Akari sighed. "I'm sorry," she muttered quietly.

"Don't be," Mitani answered, shaking his head of orange hair. "You won't learn anything if your mind is elsewhere though." He pointed to a couple of places on the board. "These are mistakes you haven't made in a long time."

Akari nodded. "Should we try again then?" she questioned with a cheery smile, cleaning up the stones on the board.

"What's wrong?" Mitani responded, staring right into her warm, chocolate brown eyes.

"It's nothing," Akari replied quickly, knowing how Mitani felt about Hikaru, especially after Hikaru quit the go club to become an insei.

"Doesn't seem like nothing to me," Kaneko spoke up from a few dozen feet away, her beady black eyes meeting Akari's. Then, as though reading Akari's mind, she continued, "He's usually out of it in class, but more so today than any other day. The history teacher had to call him three times before he snapped out of it."

"Do you know if Hikaru's sick?" Akari asked, glad that Kaneko had been the one to bring him up. She really admired the other girl for her self-confidence. If she was even a little bit like Kaneko, then maybe, just maybe, she would already have confessed to Hikaru. However, she hadn't, because she was scared. What would happen to their relationship if he felt differently, which she was almost sure he did.

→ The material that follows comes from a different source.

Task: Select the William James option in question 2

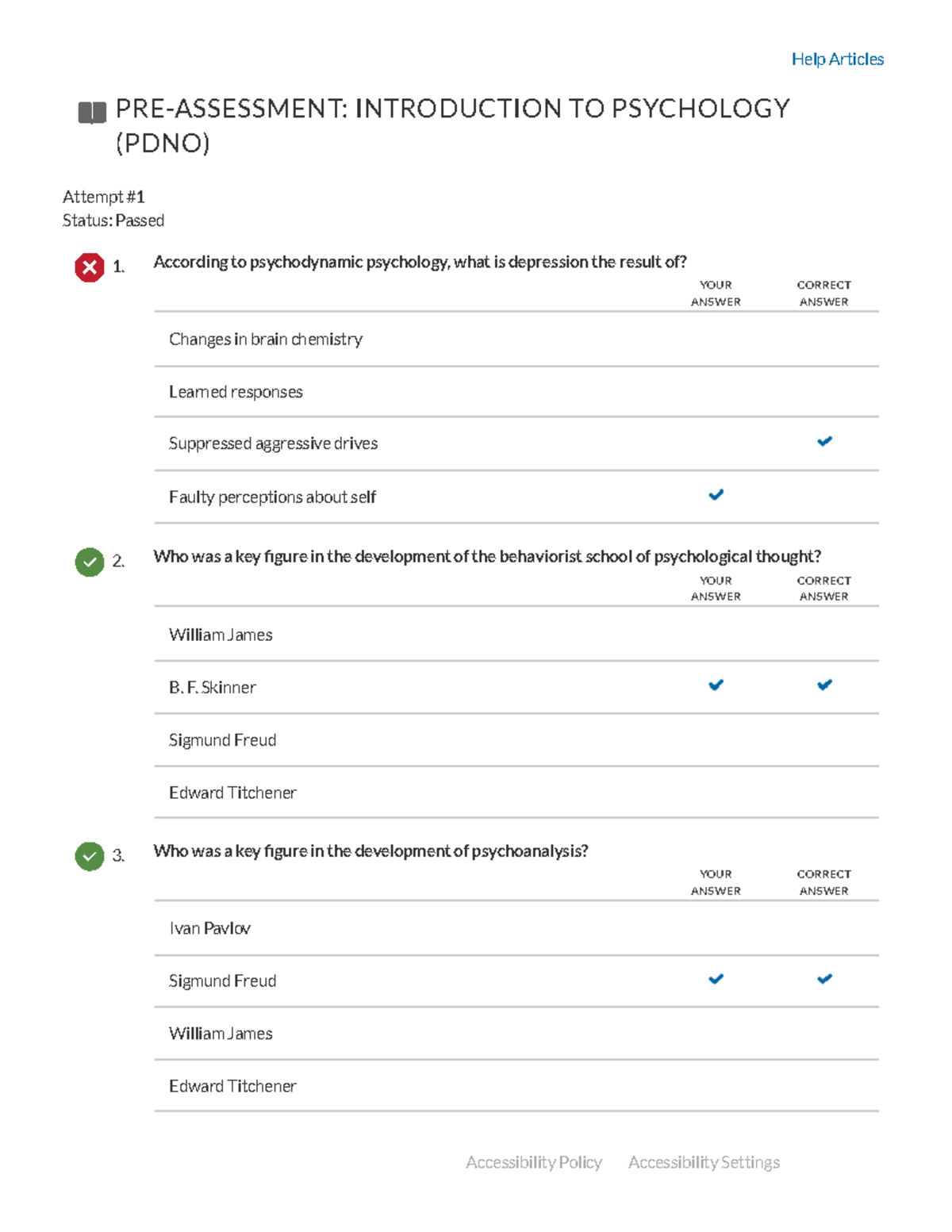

"I figured you would know," Kaneko answered, standing up from her game.

"I don't," Akari admitted softly. "He looks like he lost something important to him, but that's just my gut feeling. He hasn't told me anything."

"Who cares about Shindo anyway?" Mitani cut in, annoyed with the constant talk about the boy who left the club.

Kaneko whacked him in the back of the head with the notebook that was sitting on the counter.

"Hey!" Mitani shouted, turning abruptly in his sit to face his attacker.

Kaneko, however, paid no attention to him as she addressed Akari. "Don't worry so much, Fujisaki-san. Maybe he lost a game," she suggested sensibly. "He'll probably be okay in a couple of days."

Akari nodded slowly. She thought about Kaneko had said, and realized that the other girl was most likely correct. She looked at her watch before giving Kaneko a bright smile. "Thanks, Kaneko-san. I appreciated that," she said gratefully. "I have to go home early today to help with dinner. I'll see you all tomorrow!"

Hurrying out of the room, she never noticed Kaneko and Mitani both studying her as she left.

"If he hurts her, I'll kill him," the orange haired boy mumbled to himself.

"If you do, she'll kill you," Kaneko replied bluntly, fighting down the smirk that threatened to cross her face when Mitani glared her.

~*~*~*~*~

It was about a week later that she saw him again. She hadn't stopped in front of his house like that again, for she had been late almost everyday afterwards. Her mind had been elsewhere all week, and everyone, with the exception of Hikaru, had noticed. Then again, if Hikaru had noticed, she probably wouldn't have been out of it in the first place.

Despite what Kaneko had said and the high possibility of it being true, Akari couldn't shake the feeling that something was wrong. Call it a gut feeling, a sixth sense, a psychic link with Hikaru, but she knew that the cause of his behavior wasn't just a lost game. Besides, Hikaru never brooded over lost games. He just vowed to get better. That was the Hikaru that she knew. So it had to be something else.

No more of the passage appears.